Elena Efeoglous Schuhmachermeister KI generiert nach August Sander

Elena Efeoglou erzählt Biografien der von August Sander porträtierten Namenlosen und bearbeitet sie mit der KI.

In den Titelbezeichnungen von August Sander tauchen sie nur als „Handwerker“, „Kontoristin“ oder „Bettlerin“ auf. Namenlos und geschichtslos bleiben die Porträtierten. „Aber mich hat interessiert, was für Menschen von ihm fotografiert wurden“, sagt die griechische Künstlerin Elena Efeoglou.

Andere Lebenssituationen

Da über das Leben der Personen nichts bekannt ist, erfand die 47-Jährige kurzerhand eigene Biografien für sie. So wird aus der jungen Bettlerin etwa eine Mutter von vier Kindern, die sich 1930 in Köln auf die Suche nach ihrem verschwundenen Mann begibt und aus der Not heraus ihren Hausrat und das Spielzeug der Kinder verkauft.

Bei den Geschichten, deren Texte jetzt im Rahmen des Ausstellungsformats „Artist meets Archive“ in der Photographischen Sammlung der SK Stiftung Kultur ausgestellt sind, blieb es aber nicht. Efeoglou wollte sie auch illustrieren und begann mit der Hilfe von Künstlicher Intelligenz Sanders Protagonisten in anderen Lebenssituationen zu zeigen.

Ein ebenso faszinierendes wie unheimlich anmutendes Experiment. Zwar versagt die KI dort, wo Hände mit ins Spiel kommen, aber ansonsten wirken die nun entstandenen Porträts täuschend realistisch. Elena Efeoglou bringt Bewegung in Sanders Welt und sie schließt diese Welt zugleich, indem sie sie zu einem Fundus aus Menschen, Kulissen und Kostümen macht. Wir befinden uns plötzlich im Sander-County, mit Männern, Frauen und Kindern, die nun nicht mehr Repräsentanten ihres Standes sind, sondern zu handelnden Protagonisten werden.

Köln wie Brooklyn

Der Schritt zum Film beziehungsweise dem Personal einer Fernsehserie ist nicht weit. Die Charaktere vom Offizier bis zum Patienten der Psychiatrie sind ja schon vorhanden. Zumal Efeoglou etwa der jungen Bettlerin Marta gleich das Ambiente der erfundenen Straßenansichten von Köln liefert. Das Material, mit dem Elena Efeoglou gearbeitet hat, bleibt mysteriös, wie immer beim Einsatz von KI.

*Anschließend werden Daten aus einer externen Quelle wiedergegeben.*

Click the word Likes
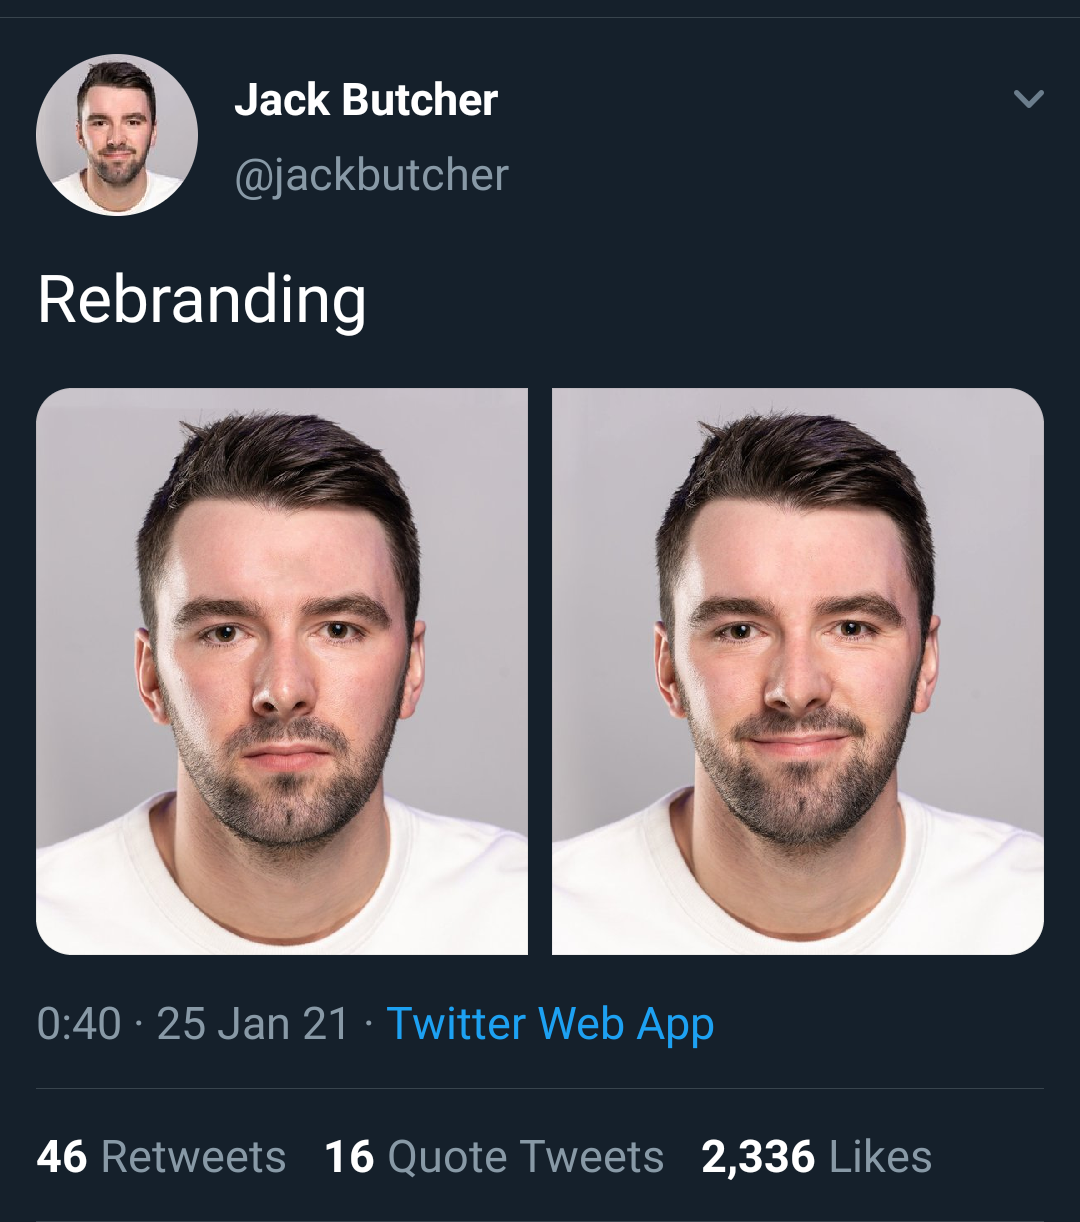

Denn der Algorithmus bediente sich für diese zehn Porträtgeschichten nicht alleine aus der Sanderschen Bildgalerie, sondern enthält auch Fremdmaterial. Daher erklärt sich vielleicht auch, dass Köln auf manchen Bildern erstaunliche Ähnlichkeiten mit Brooklyn besitzt. Mit dem Materialmix unterschiedlicher Epochen schleichen sich dann auch Haltungen und Gesten ein, die Aufschluss über die von der KI übernommenen gesellschaftlichen Klischees geben.

Das „Mädchen“ bleibt brav und der „Corpsstudent“ wird zum glühend begeisterten Soldaten. In ihren Texten verleiht Elena Efeoglou ihren Protagonisten jedoch oftmals ein rebellisches Temperament, das ihnen hilft, sich aus dem Zwang der Konvention von Milieu und Tradition zu befreien. Ihr Experiment eröffnet eine neue Sicht auf Sanders Werk, fördert die Diskussion über die Möglichkeiten der KI.